-- SOURCE DOCUMENT --
▼

APAC Regulatory Environment for GenAI Needs to Remain Flexible

As the use cases for GenAI in the financial sector grow, regulators will play a critical role in how GenAI applications are shaped and brought to market.

Generative artificial intelligence (GenAI) could be the technology that forever changes the financial sector. Financial institutions are eagerly exploring the applicability of GenAI to their work – from AI-powered investment advice to automated call centres.

As the use cases for GenAI in the financial sector grow, how can regulators manage this lightning-fast pace of change? How can they ensure the Asia-Pacific region maintains its competitive advantage with GenAI innovation in the financial sector?

GenAI regulation in Asia-Pacific

Across the region, regulators have generally adopted principles-based approaches to GenAI that are less prescriptive than some other jurisdictions. Principles-based approaches focus on guidelines designed to achieve outcomes, rather than prescribing how firms should pursue those outcomes.

This flexibility should enable firms to experiment with GenAI technology and control structures, encourage innovation, and foster a competitive market relative to more restrictive regions. Regulators in Asia-Pacific have recognised this aim to seize a competitive advantage.

These principles are often categorised by fairness, ethics, accountability and transparency (FEAT), an acronym popularised in APAC by the Monetary Authority of Singapore (MAS). The FEAT principles were established to guide all firms using AI or Data Analytics (AIDA) to provide financial products and services.

This includes guidelines like regular review to minimise bias, using AI in alignment with the firm’s stated ethical standards and ensuring that an appropriate authority is responsible for AI decision-making. The Hong Kong Monetary Authority (HKMA) has issued similar principles and pursued further regulation in the form of guidance for GenAI.

Many financial services regulators across Asia-Pacific are extending existing regulations and adding new ones only where necessary to address the new risks of GenAI. This strategy is effective because existing technology risk frameworks and rules can often be easily applied to GenAI.

There are ample resources available to regulators for GenAI – consumer protection regulations, data and privacy regulations, regulations for model risk governance, regulations for third-party risk management and more. In some cases, such as Mainland China, there are additional targeted rules and regulations that focus on their particular concerns, for example national security, social aims or protecting intellectual property.

Agile regulatory strategies are not only an approach encouraged by the industry, but a necessary one. These principles-based approaches have created opportunities for innovation in Asia-Pacific, possibly positioning the region to lead on GenAI implementation in financial services compared with other regions, such as the European Union, which appears to be adopting a more prescriptive approach. For Asia-Pacific to remain competitive, regulators must continue to pursue principles-based approaches rather than more prescriptive ones.

While the regulatory environment is generally flexible in Asia-Pacific, there are challenges. The financial sector is a highly regulated industry and GenAI regulation is in its infancy. Many regulations are under development or have been recently enacted, leading to uncertainty about how they apply.

Furthermore, many firms are still establishing compliance with consumer protection laws. The more burdensome this process is, the more difficult the adoption of GenAI will be. This is where a more balanced approach from regulators could make a big difference for the Asia-Pacific region.

GenAI governance in finance

The financial sector, while eagerly eyeing GenAI as a disruptive technology, remains gun-shy in its usage. Financial institutions must consider customer interest, the risk of regulatory fines, licence conditions and their reputations when adopting such a burgeoning technology.

While financial institutions understand the general nature of the risks associated with GenAI, there is still some novelty to how those risks will manifest that hinders its rapid, widespread adoption. This will improve as financial institutions develop a fuller understanding of GenAI risks and their controls.

▲

-- DATA SEGMENT --
▼

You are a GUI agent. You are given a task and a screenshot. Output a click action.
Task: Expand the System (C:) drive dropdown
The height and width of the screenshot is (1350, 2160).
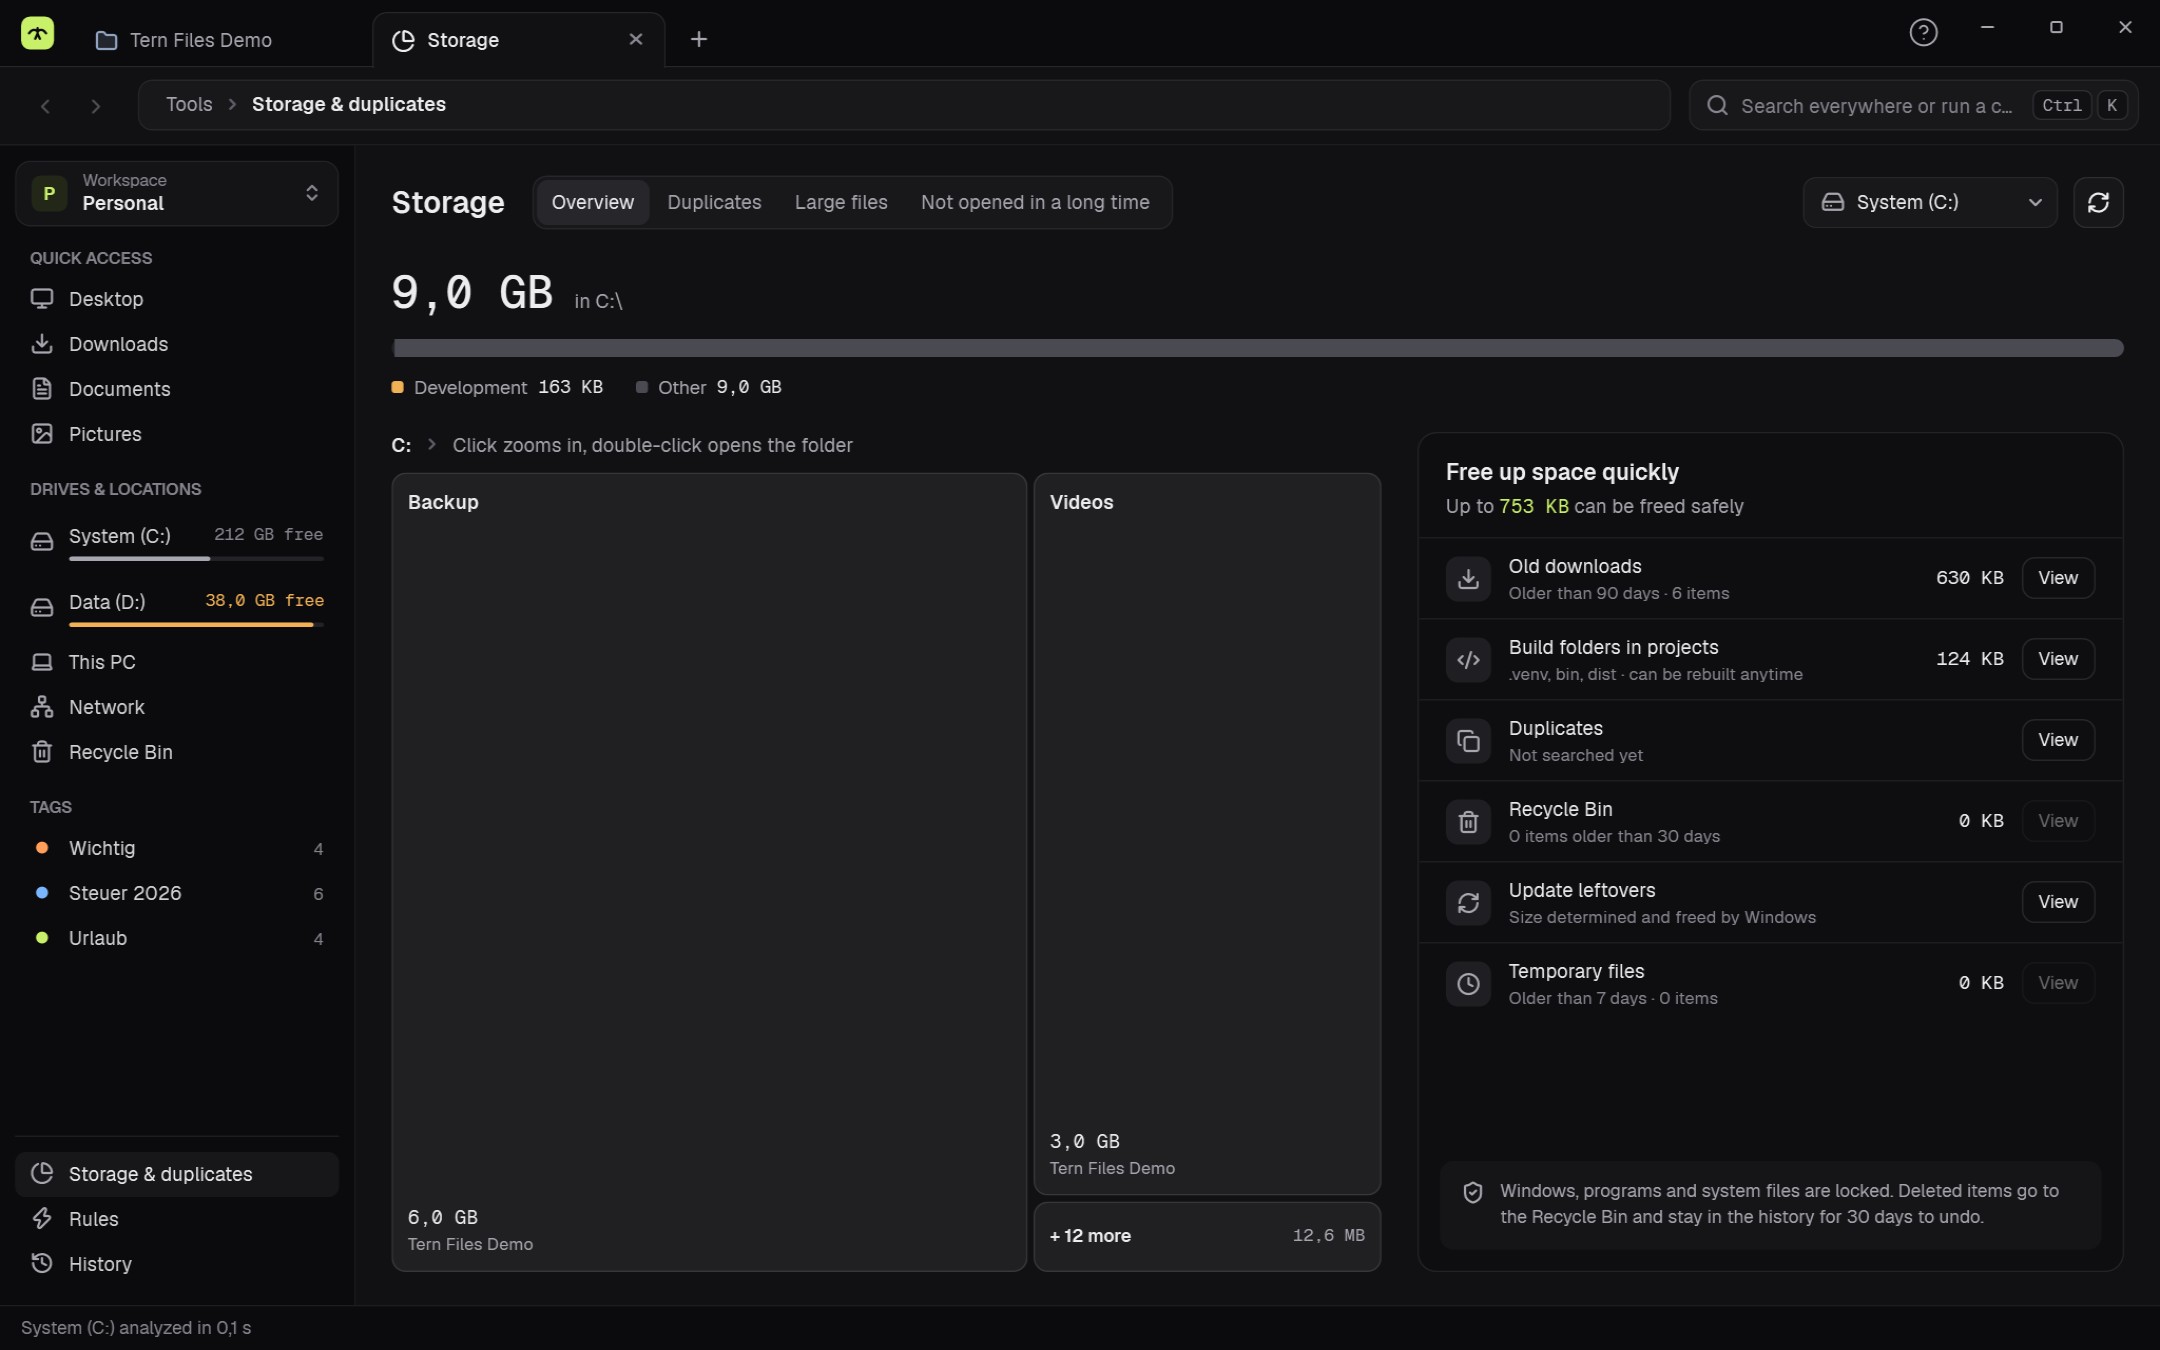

▲

-- SET PROBLEM --
Transcribe the passage of the article on GenAI regulation in Asia-Pacific verbatim, beginning at the words "Many financial services" and stopping after "applied to GenAI.".

-- SOLUTION FOR THIS EXERCISE --
Many financial services regulators across Asia-Pacific are extending existing regulations and adding new ones only where necessary to address the new risks of GenAI. This strategy is effective because existing technology risk frameworks and rules can often be easily applied to GenAI.